Gli appunti riportati su agende, i brogliacci, le contabilità parallele rinvenute anche in locali diversi da quelli societari o professionali legittimano di per sé stessi il ricorso all’accertamento induttivo, essendo dotati dei requisiti di gravità, precisione e concordanza previsti sia dal D.P.R. n. 600 del 1973 (per le imposte dirette) che dal D.P.R. n. 633 del 1972, per l’Iva, ferma restando la prova contraria da fornirsi ad opera del contribuente. Per giustificare tale assunto la Suprema corte ha ritenuto che vanno ricomprese tra le scritture contabili disciplinate dagli articoli 2709 e seguenti del codice civile tutti i documenti che registrino in termini quantitativi o monetari i singoli fatti d'impresa ovvero rappresentino la situazione patrimoniale dell'imprenditore e il risultato economico dell'attività svolta. Sicché gli appunti del contribuente rinvenuti in sede di verifica possono essere ricondotti nel novero dei documenti riepilogativi e costitutivi della situazione economica, patrimoniale e finanziaria dell'impresa, legittimandone l'utilizzo quale elemento indiziario fornito dei requisiti di gravità, precisione e concordanza, per la valutazione della contabilità che contempla ogni e qualsiasi documento dal quale si rilevino i fatti di gestione (Cass. sent. n. 5947 e n. 23585 del 2009 e n. 25610 del 2006). Del resto la regolarità formale e “l’ufficialità” delle scritture contabili è richiesta solo al fine di consentire all’imprenditore di utilizzarle come mezzo di prova contro i terzi, in base all’art. 2710 c.c. (cfr. Cass. sent. n. 19598 del 2003).

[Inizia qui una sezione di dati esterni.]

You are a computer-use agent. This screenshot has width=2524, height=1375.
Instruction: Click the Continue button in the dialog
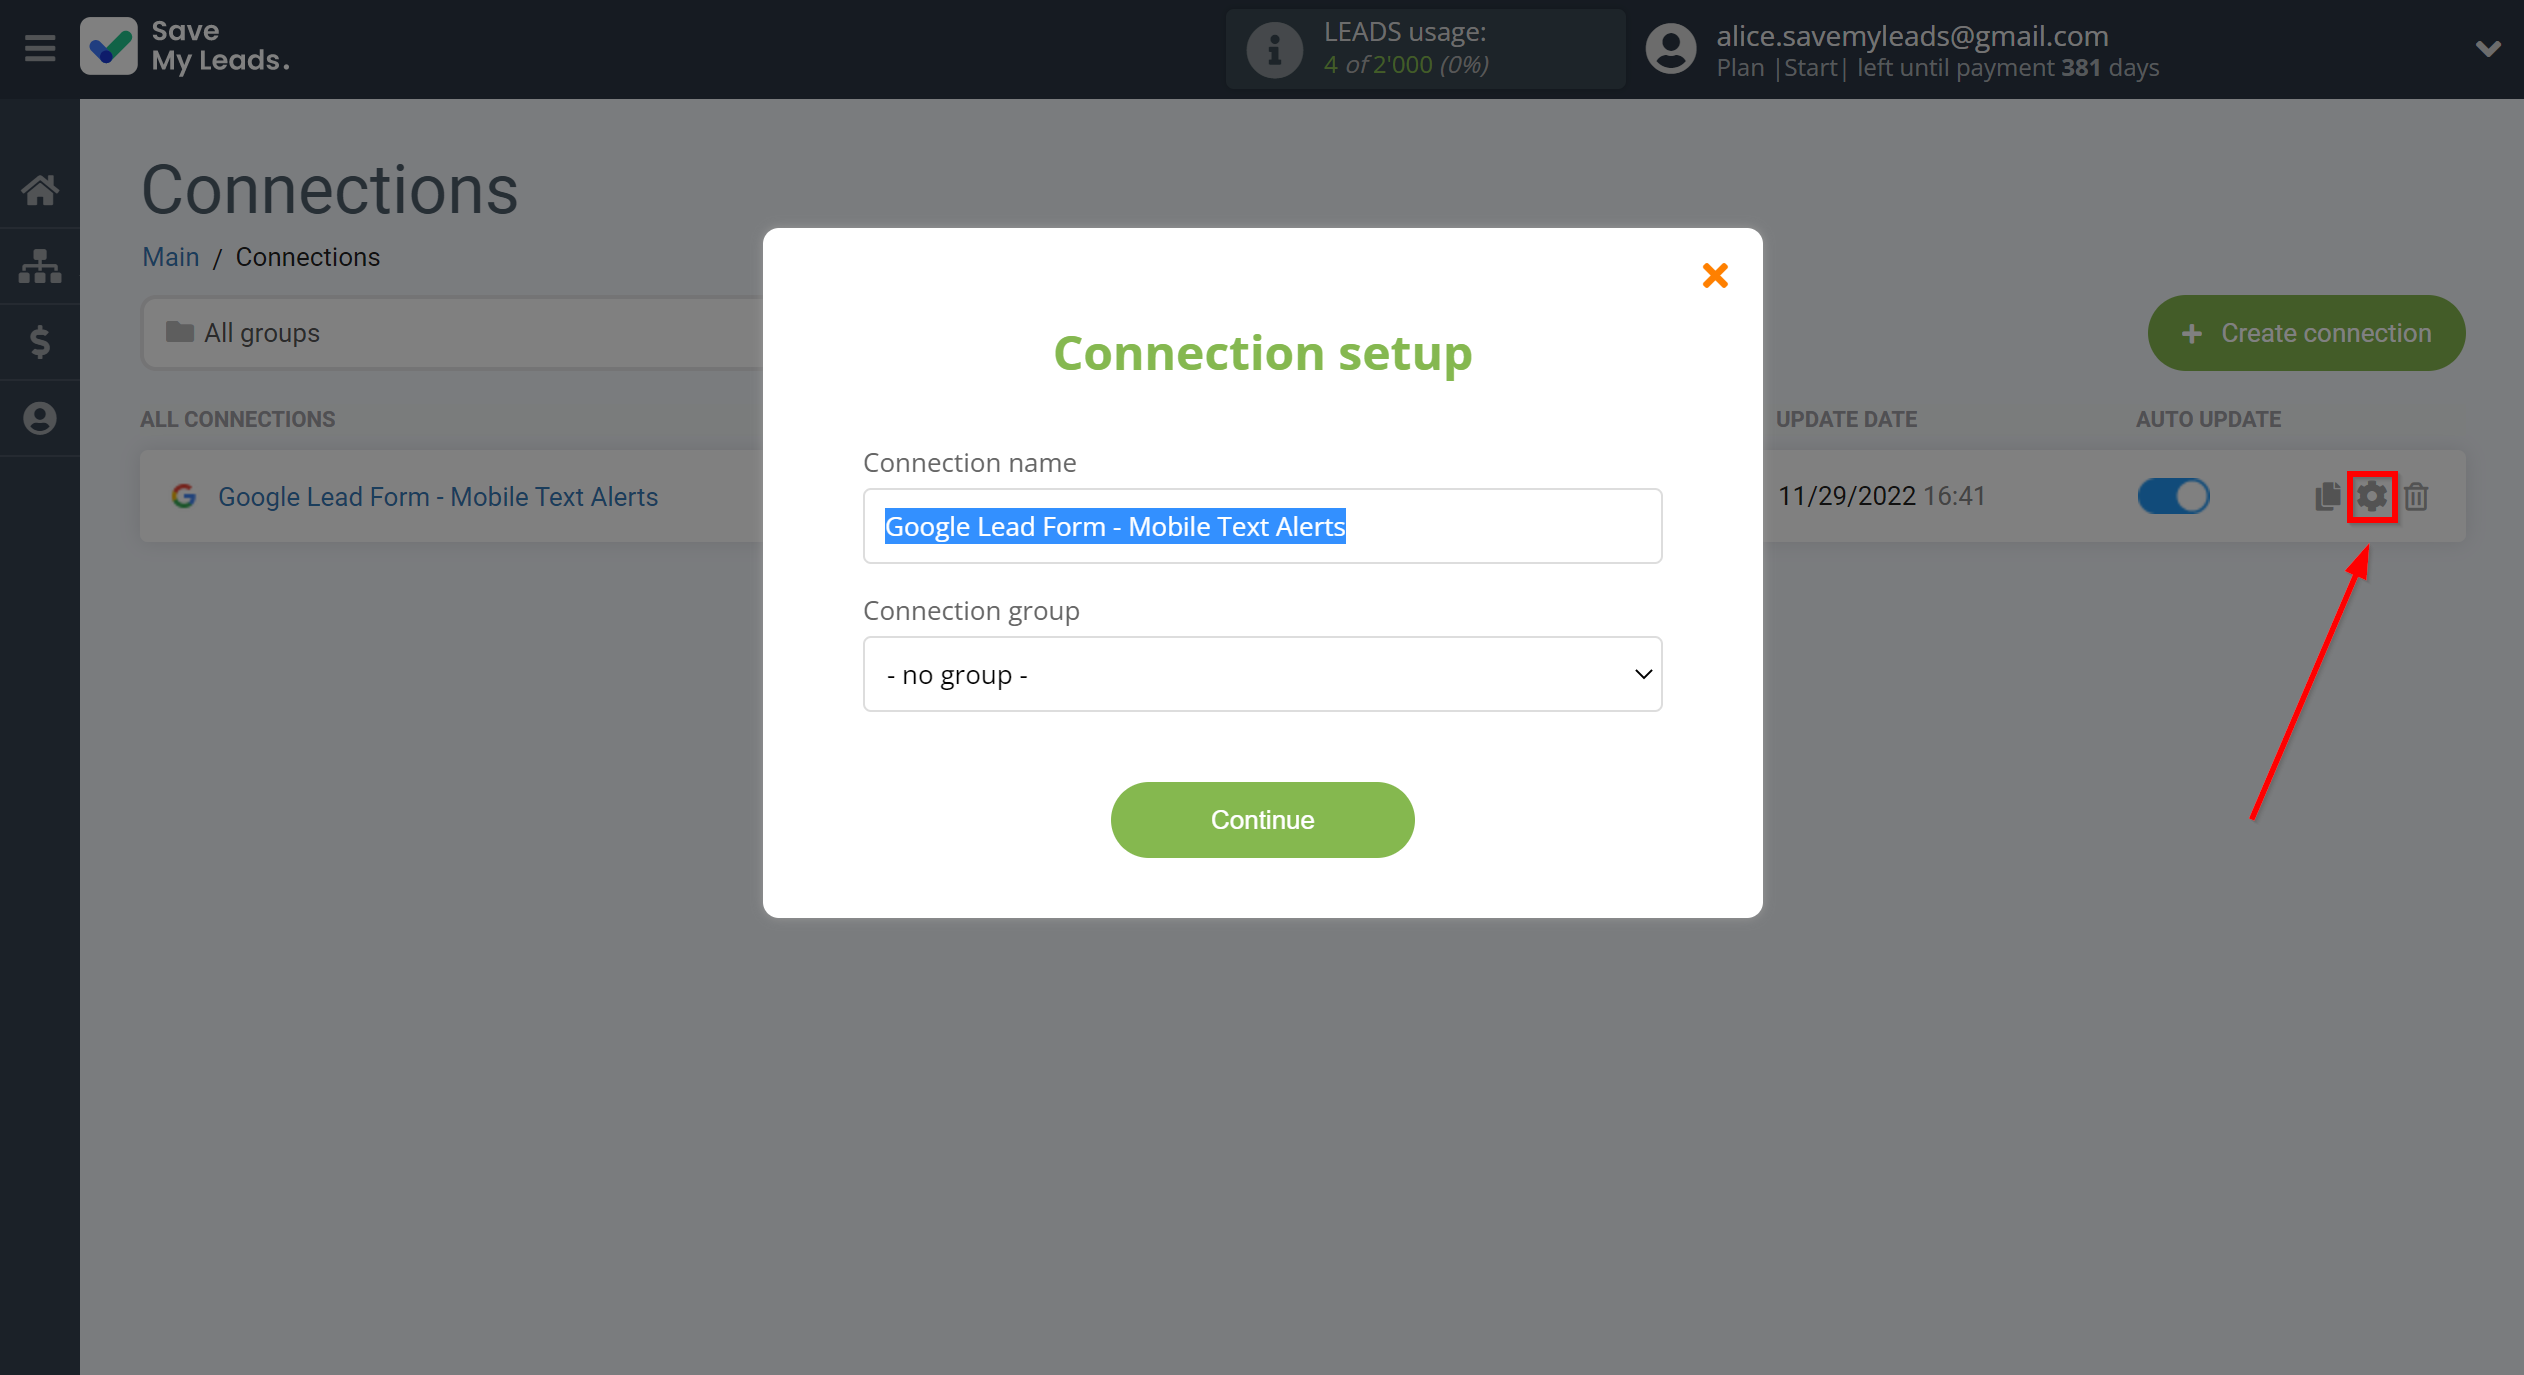[1263, 820]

Per quanto concerne gli elementi istruttori acquisiti presso soggetti terzi rispetto al contribuente accertato, la loro legittimità e quella dei successivi atti impositivi trova un diretto fondamento normativo.

Ai fini Iva, l’art. 54, terzo comma, del D.P.R. n. 633 del 1972 prevede, infatti, che “l’ufficio può … procedere alla rettifica indipendentemente dalla previa ispezione della contabilità del contribuente qualora l’esistenza di operazioni imponibili per ammontare superiore a quello indicato nella dichiarazione, o l’inesattezza delle indicazioni relative alle operazioni che danno diritto alla detrazione, risulti in modo certo e diretto, e non in via presuntiva, da verbali, questionari e fatture …, dagli elenchi allegati alle dichiarazioni di altri contribuenti o da verbali relativi ad ispezioni eseguite nei confronti di altri contribuenti …”. Di identico contenuto è la previsione di cui all’art. 39, primo comma lett. c), del D.P.R. n. 600 del 1973, dettata in materia di imposte sui redditi.

La giurisprudenza di legittimità, preso atto del quadro normativo, ha assunto un consolidato orientamento favorevole alle tesi dell’Amministrazione Finanziaria, stabilendo che non vi è alcuna preclusione all’utilizzo da parte della stessa di dati e notizie acquisite in sede di controllo presso un soggetto diverso dal destinatario dell’avviso di accertamento.

(...)

Ma vi è di più. L’acquisizione di tale documentazione comporta l’inversione dell’onere della prova, spettando al contribuente dimostrare che la stessa non è in grado di giustificare l’azione di accertamento.